The Jasper series of videos appear to be underpinned by two main philosophies: Cognitive Apprenticeship (Brown) and Social Constructive Theory (Zygotsky). The apprenticeship philosophy embraces doing the work of a discipline in an authentic way. In the Jasper video “rescue at Boone Meadow” students are introduced to the types of variables pilots would need to consider when solving a situation in which flight might be the best solution. Social cognitive theory is present in the above notes social construction of knowledge during group work. It is also present in certain teaching approaches to the use of Jasper videos whereby teachers help to point students in the right direction without given them an answer or a walk through. This guiding aspect allowing students to achieve at a higher level reflects Zygotsky’s zone of proximal development.

This series of videos represents several unique affordances for a learning technology. It main aide in preventing premature closing. The extension task prompts students to consider other possible dimensions to the task that may exist in the real world. The development of skills in think beyond the textbook case of a problem are essential to developing good critical reasoning and planning. Socially, it offers a look ahead of its time to crowd sourcing. The unique experiences of the group members around similar real world situations may yield unexpected and intriguing solutions.

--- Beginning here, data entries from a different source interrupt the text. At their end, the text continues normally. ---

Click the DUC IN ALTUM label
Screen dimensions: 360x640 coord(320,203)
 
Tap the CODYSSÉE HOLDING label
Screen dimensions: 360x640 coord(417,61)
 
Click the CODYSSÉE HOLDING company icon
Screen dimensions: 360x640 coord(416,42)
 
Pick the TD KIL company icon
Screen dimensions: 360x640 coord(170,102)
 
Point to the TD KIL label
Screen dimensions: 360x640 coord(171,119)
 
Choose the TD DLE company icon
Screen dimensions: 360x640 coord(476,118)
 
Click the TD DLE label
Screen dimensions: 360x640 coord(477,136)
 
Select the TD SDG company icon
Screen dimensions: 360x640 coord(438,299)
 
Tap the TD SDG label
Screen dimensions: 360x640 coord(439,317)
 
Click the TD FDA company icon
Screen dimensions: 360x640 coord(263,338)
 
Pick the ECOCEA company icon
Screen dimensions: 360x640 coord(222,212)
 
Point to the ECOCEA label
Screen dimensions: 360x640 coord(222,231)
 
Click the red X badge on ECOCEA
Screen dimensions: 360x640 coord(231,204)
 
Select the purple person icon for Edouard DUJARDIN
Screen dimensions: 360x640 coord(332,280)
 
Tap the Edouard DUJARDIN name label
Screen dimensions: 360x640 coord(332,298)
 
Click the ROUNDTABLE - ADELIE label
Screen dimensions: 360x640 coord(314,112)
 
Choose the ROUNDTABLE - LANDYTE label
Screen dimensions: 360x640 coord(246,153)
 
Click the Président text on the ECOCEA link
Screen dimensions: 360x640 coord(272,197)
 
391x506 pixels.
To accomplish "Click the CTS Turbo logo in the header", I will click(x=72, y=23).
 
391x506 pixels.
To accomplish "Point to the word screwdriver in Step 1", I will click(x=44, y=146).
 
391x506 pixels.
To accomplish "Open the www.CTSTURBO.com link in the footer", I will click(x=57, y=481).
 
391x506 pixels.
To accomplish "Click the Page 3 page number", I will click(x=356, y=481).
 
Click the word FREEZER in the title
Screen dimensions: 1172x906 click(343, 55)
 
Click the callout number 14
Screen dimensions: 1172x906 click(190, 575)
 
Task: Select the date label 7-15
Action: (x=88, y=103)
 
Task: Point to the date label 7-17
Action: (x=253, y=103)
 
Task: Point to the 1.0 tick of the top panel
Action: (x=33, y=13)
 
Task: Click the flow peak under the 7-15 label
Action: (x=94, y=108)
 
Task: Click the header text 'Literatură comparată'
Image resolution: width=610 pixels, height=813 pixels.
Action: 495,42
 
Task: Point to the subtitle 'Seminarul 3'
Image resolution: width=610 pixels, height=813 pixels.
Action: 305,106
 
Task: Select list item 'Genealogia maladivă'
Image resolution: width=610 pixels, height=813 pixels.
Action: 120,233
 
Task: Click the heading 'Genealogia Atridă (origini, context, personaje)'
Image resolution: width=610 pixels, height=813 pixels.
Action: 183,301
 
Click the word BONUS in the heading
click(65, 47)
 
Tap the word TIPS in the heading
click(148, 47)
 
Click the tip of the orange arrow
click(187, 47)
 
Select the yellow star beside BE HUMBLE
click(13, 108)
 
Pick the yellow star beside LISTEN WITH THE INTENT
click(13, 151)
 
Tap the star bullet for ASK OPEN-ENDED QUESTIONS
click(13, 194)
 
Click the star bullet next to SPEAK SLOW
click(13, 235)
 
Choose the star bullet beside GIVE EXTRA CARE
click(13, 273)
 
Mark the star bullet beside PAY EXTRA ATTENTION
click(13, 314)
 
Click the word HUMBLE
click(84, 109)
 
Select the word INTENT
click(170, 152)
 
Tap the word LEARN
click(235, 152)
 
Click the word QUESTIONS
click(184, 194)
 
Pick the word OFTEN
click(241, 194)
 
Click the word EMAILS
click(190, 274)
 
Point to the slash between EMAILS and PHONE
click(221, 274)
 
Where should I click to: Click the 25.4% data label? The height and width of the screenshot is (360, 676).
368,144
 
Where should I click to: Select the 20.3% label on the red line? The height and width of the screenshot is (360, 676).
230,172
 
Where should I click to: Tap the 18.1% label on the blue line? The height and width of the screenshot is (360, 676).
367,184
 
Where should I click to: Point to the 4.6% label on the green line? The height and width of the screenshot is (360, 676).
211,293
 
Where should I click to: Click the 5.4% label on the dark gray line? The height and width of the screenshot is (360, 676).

In terms of conceptions vs. misconceptions, these videos present a situation that must be carefully managed. By interacting with each other students will either ameliorate or exacerbate each others’ misconceptions. Students with firm and correct conceptions may help other students to revise their misconceptions but, conversely, students with strong alternative conceptions more closely rooted in their everyday experience may convince other students to abandon correct conceptions for more viable seeming misconceptions. Frequent perception checks from teacher would be necessary in using these materials.

Unfortunately, I did not run across a lot of efficacy studies in the readings I chose this week. In choosing the design a TELE final project I was more interested in reading about design principals. I am looking forward to seeing some blog posts from the people who may have come across these studies.